The ban inflamed passions across the country to the point that in July 1995, an Islamic extremist shot to death a provincial bar association official who had threatened to remove two female lawyers from the courtroom for covering their heads. The killer said he had meant to set an “example for those who would ban” the head scarf.

Attitudes toward the role of Islam in everyday life have since shifted in Turkey, as President Recep Tayyip Erdogan’s Islamist party, Justice and Development, the heir to the Welfare Party, has moved to ease the head scarf ban — first in government offices and universities and then, in 2014, in middle and high schools.

In Turkey, traditional Muslim women have long argued that wearing what they want on their heads is a fundamental human right. Feminists and secularists counter that the head scarf is a symbol of women’s subjection to men, and of Mr. Erdogan’s project to restore the country’s Islamic identity.

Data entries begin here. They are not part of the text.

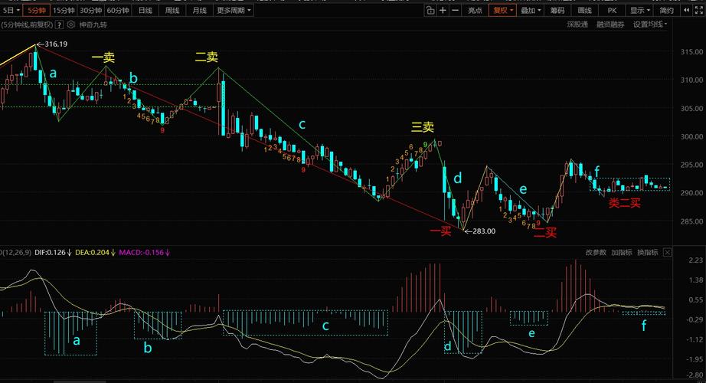Open the 设置均线 dropdown

pyautogui.click(x=650, y=25)

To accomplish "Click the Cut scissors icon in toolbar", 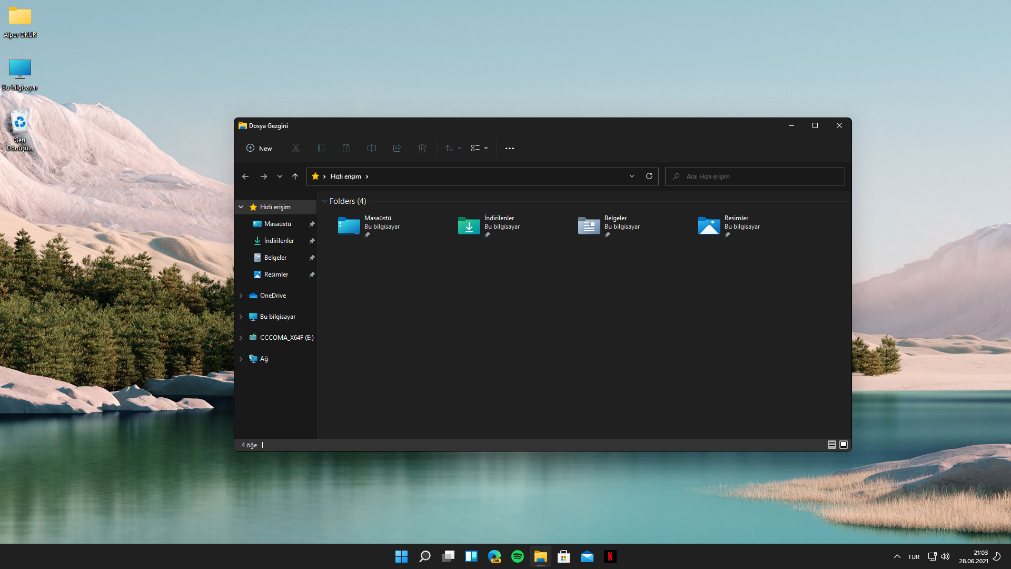I will point(296,148).
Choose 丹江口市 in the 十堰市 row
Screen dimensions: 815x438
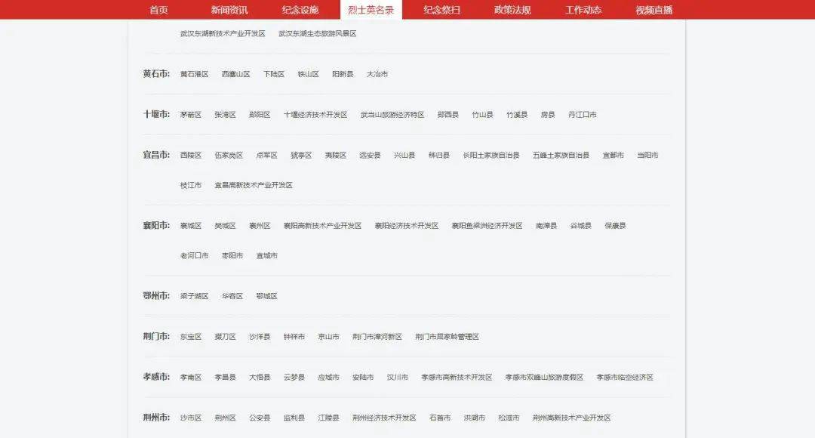583,115
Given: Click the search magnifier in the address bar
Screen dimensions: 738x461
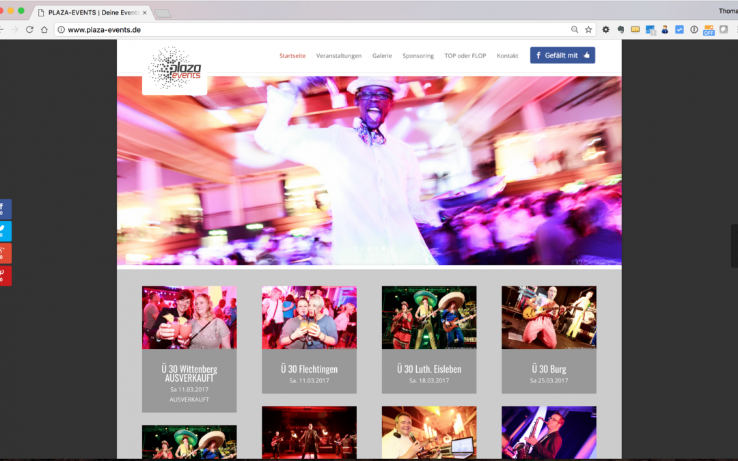Looking at the screenshot, I should (575, 29).
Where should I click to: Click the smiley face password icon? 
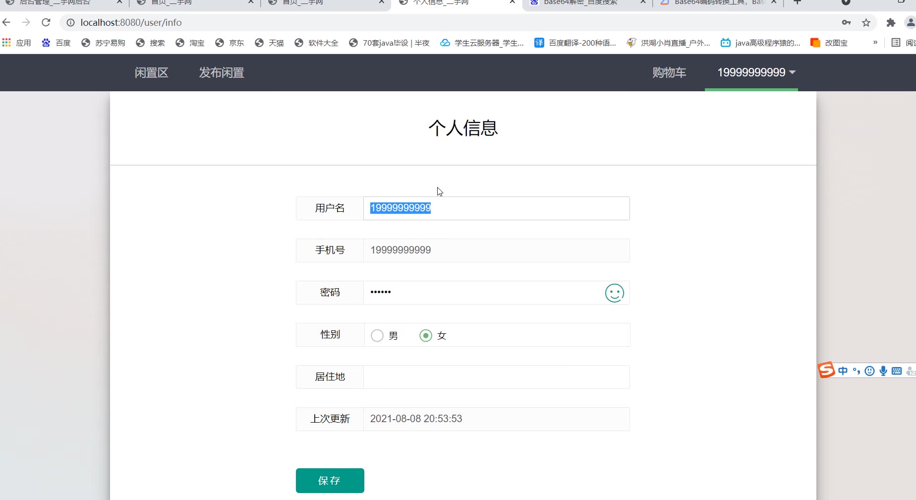click(614, 293)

These same arguments are heard elsewhere. In Morocco, private pools and beaches have banned the burkini for several years, mostly in the name of hygiene. According to the magazine Jeune Afrique, women in burkinis — typically a knee-length hooded tunic covering a body suit — have been publicly criticized for celebrating their freedom by completely hiding their bodies.

In France, it began with a 2004 law banning “ostentatious” religious symbols in classrooms, which was aimed at the head scarf but also included the Jewish skullcap and large Christian crosses.

That was followed by another law, adopted in 2010, which banned full-face veils, most notably burqas, in the name of public security.

What is allowed are full-length head coverings that leave faces and hands exposed. These were much in evidence recently on the Rue Jean-Pierre Timbaud, a street in central Paris that is a center of Islamic bookshops, halal butchers and boutiques specializing in “Oriental fashion,” also known as “modest fashion.”

In a shop where multicolored Turkish-made burkinis selling for 69 euros, about $78, have found few buyers lately, two young saleswomen clad in black hijabs decried the ban as absurd and insulting.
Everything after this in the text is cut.